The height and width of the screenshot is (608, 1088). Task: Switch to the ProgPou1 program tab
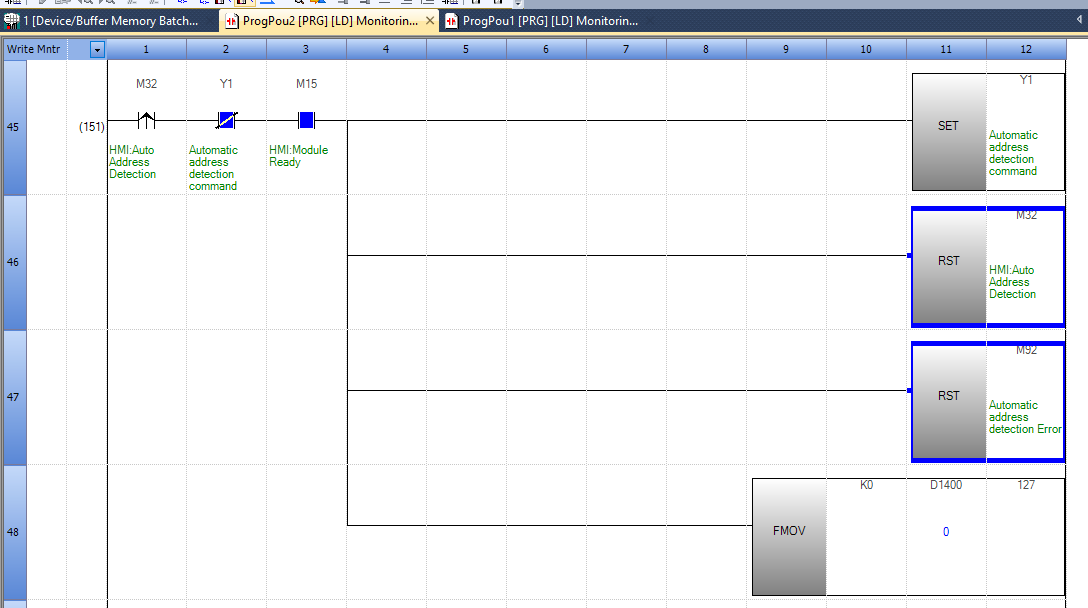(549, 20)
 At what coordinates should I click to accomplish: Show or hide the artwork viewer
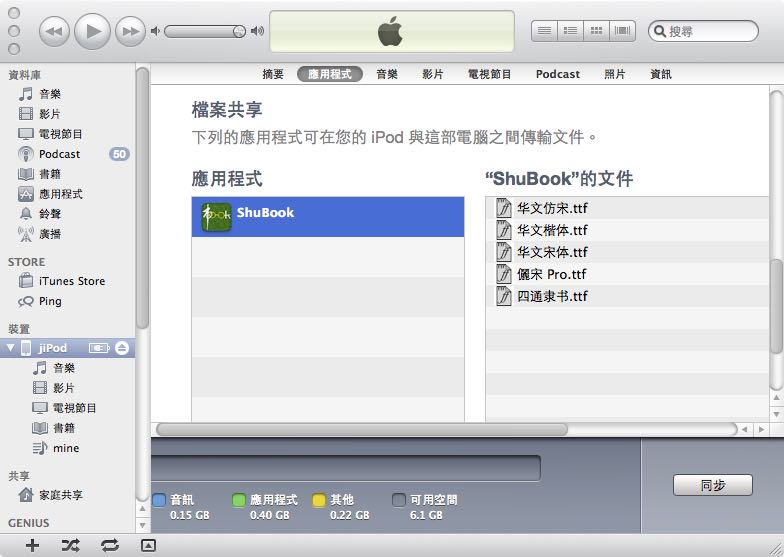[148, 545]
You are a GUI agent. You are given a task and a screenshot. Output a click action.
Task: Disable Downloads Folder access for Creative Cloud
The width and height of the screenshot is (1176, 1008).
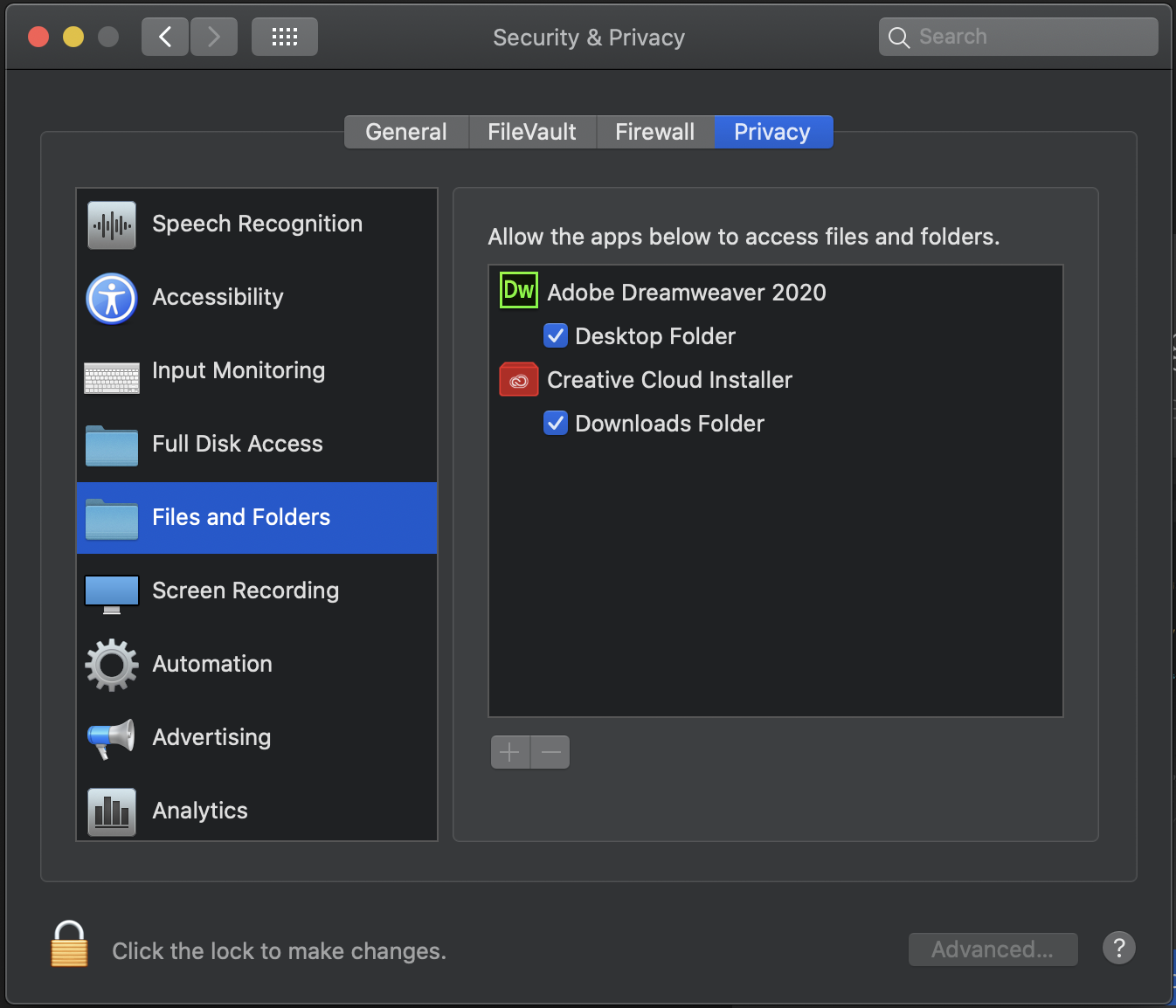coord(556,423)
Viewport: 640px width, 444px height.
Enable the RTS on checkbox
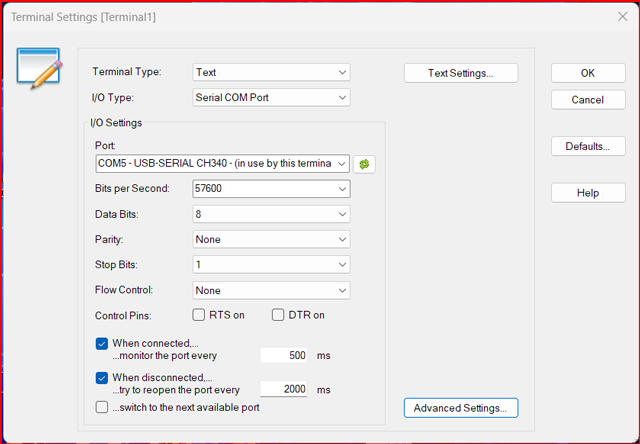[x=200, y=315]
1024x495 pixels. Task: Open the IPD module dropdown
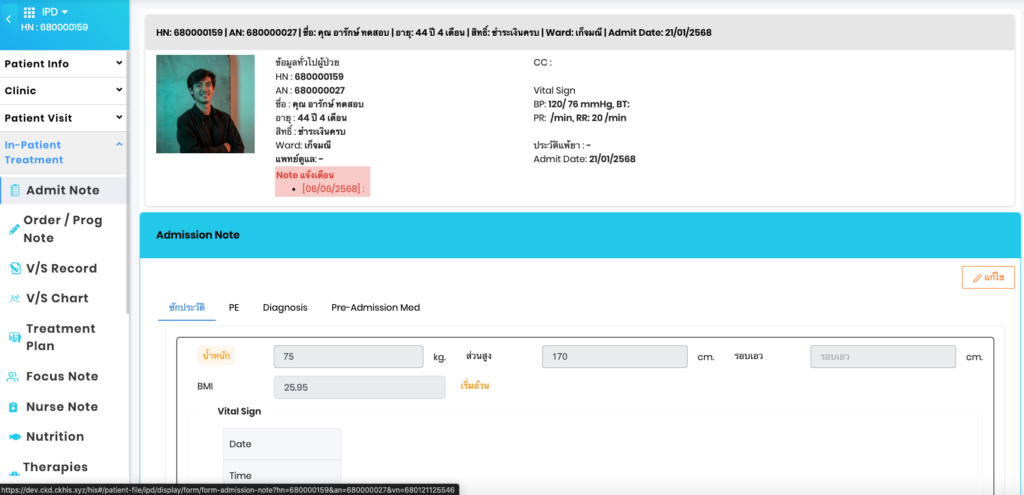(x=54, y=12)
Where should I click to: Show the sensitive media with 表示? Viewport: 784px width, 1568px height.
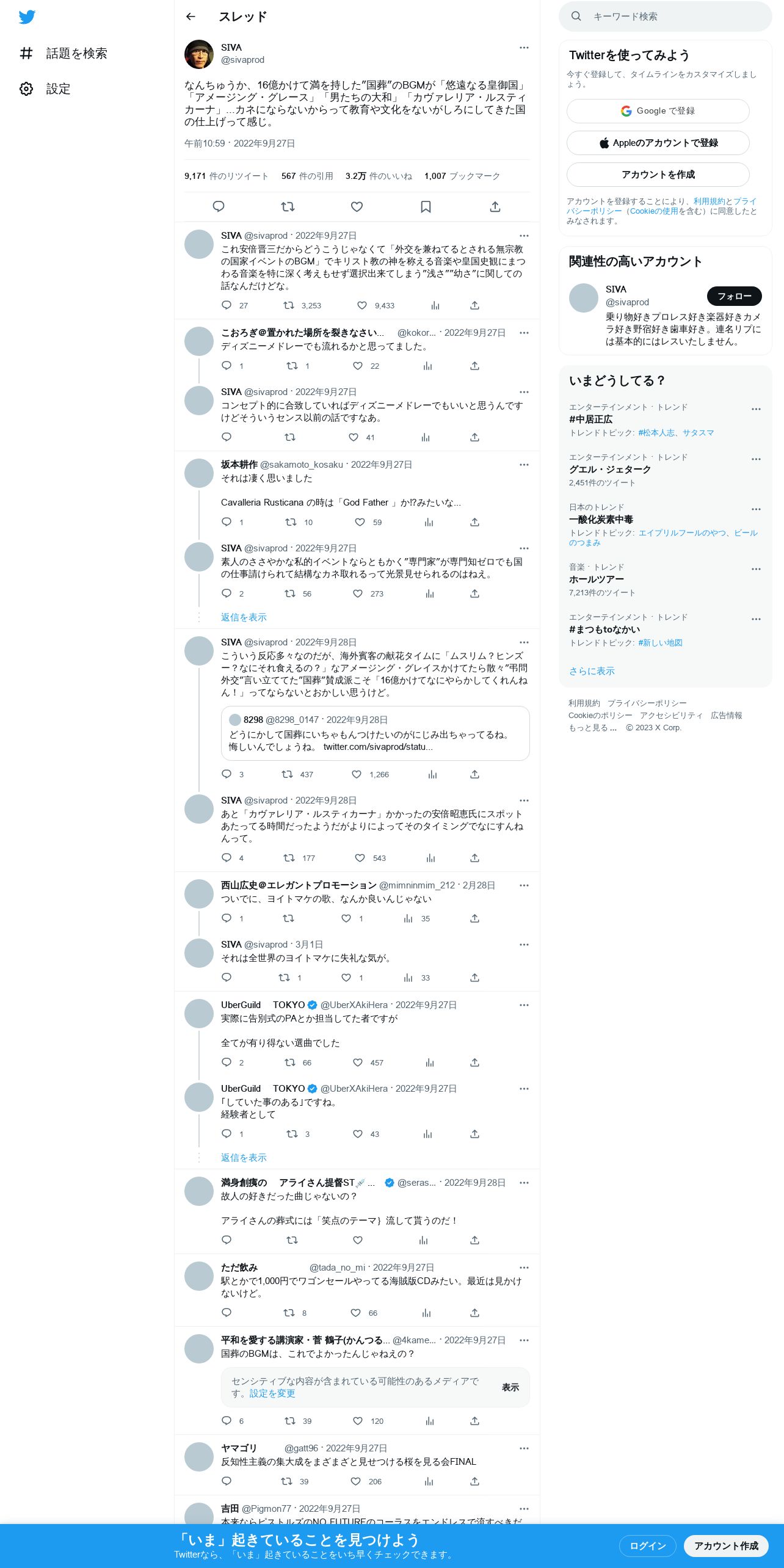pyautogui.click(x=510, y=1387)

** Task brief **
In the records above, locate the line containing "At what coordinates", then copy exactly that line and every line after it through the end, omitting pictures.

** Result for this exercise **
 At what coordinates should I click to accomplish: Show or hide the artwork viewer
[148, 545]
You are a GUI agent. You are given a task and a screenshot. Output a click action.
Task: Disable Downloads Folder access for Creative Cloud
The width and height of the screenshot is (1176, 1008).
coord(556,423)
Viewport: 640px width, 444px height.
Enable the RTS on checkbox
[x=200, y=315]
1024x495 pixels. Task: Open the IPD module dropdown
(x=54, y=12)
Where should I click to: Show the sensitive media with 表示? Viewport: 784px width, 1568px height.
pyautogui.click(x=510, y=1387)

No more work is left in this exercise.